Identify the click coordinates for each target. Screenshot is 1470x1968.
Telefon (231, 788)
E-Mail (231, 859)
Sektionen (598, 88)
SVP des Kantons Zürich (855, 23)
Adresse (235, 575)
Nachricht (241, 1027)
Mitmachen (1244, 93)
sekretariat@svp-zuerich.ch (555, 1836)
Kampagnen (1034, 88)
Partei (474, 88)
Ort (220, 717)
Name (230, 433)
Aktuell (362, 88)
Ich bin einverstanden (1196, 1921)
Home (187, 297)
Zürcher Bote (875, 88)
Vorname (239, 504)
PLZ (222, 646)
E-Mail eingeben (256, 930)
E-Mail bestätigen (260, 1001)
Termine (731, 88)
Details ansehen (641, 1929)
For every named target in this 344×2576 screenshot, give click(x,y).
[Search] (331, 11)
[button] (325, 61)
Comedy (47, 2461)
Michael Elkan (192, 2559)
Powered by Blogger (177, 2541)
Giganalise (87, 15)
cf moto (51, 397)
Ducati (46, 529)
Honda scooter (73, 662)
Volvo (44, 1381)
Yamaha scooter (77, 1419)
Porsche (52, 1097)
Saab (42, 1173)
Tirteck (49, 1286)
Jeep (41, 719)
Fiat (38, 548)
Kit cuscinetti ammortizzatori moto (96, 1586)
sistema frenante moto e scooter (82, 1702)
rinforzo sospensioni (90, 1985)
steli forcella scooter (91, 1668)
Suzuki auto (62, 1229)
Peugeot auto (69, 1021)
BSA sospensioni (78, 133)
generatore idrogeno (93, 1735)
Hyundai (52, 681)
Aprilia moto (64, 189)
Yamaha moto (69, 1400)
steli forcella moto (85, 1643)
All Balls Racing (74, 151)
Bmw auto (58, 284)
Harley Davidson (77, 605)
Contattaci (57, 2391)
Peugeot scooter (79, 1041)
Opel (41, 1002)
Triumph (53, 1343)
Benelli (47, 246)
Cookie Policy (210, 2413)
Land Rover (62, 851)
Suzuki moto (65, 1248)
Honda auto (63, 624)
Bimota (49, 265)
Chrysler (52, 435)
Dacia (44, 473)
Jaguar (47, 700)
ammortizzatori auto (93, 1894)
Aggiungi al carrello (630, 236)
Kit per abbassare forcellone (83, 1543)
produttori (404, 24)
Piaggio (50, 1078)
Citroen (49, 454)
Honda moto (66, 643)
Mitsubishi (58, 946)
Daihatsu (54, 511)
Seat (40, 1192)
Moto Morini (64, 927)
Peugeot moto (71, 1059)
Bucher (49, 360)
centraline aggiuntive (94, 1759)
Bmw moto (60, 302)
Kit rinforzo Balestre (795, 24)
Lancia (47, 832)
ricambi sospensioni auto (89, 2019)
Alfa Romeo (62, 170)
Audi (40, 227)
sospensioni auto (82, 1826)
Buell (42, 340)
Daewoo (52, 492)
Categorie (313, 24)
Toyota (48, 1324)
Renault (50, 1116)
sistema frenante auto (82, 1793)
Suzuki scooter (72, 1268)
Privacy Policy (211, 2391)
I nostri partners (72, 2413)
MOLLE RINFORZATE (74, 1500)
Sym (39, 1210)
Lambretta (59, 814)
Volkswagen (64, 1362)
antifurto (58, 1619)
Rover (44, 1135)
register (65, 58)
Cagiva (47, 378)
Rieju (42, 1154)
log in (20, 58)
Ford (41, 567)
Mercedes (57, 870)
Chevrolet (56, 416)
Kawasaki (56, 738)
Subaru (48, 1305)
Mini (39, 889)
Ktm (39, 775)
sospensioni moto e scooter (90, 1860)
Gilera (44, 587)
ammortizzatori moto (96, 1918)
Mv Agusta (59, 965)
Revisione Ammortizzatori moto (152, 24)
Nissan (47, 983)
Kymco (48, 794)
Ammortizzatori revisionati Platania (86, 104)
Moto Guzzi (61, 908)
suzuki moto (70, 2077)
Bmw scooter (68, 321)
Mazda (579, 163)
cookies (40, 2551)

________________________________________

◆ Exercise aim ◆
In the listing above, transcribe exactly everything from the line containing "Kit rinforzo Balestre (795, 24)" down to the line containing "Revisione Ammortizzatori moto (152, 24)", including both and nothing more.

◆ Output below ◆
Kit rinforzo Balestre (795, 24)
Lancia (47, 832)
ricambi sospensioni auto (89, 2019)
Alfa Romeo (62, 170)
Audi (40, 227)
sospensioni auto (82, 1826)
Buell (42, 340)
Daewoo (52, 492)
Categorie (313, 24)
Toyota (48, 1324)
Renault (50, 1116)
sistema frenante auto (82, 1793)
Suzuki scooter (72, 1268)
Privacy Policy (211, 2391)
I nostri partners (72, 2413)
MOLLE RINFORZATE (74, 1500)
Sym (39, 1210)
Lambretta (59, 814)
Volkswagen (64, 1362)
antifurto (58, 1619)
Rover (44, 1135)
register (65, 58)
Cagiva (47, 378)
Rieju (42, 1154)
log in (20, 58)
Ford (41, 567)
Mercedes (57, 870)
Chevrolet (56, 416)
Kawasaki (56, 738)
Subaru (48, 1305)
Mini (39, 889)
Ktm (39, 775)
sospensioni moto e scooter (90, 1860)
Gilera (44, 587)
ammortizzatori moto (96, 1918)
Mv Agusta (59, 965)
Revisione Ammortizzatori moto (152, 24)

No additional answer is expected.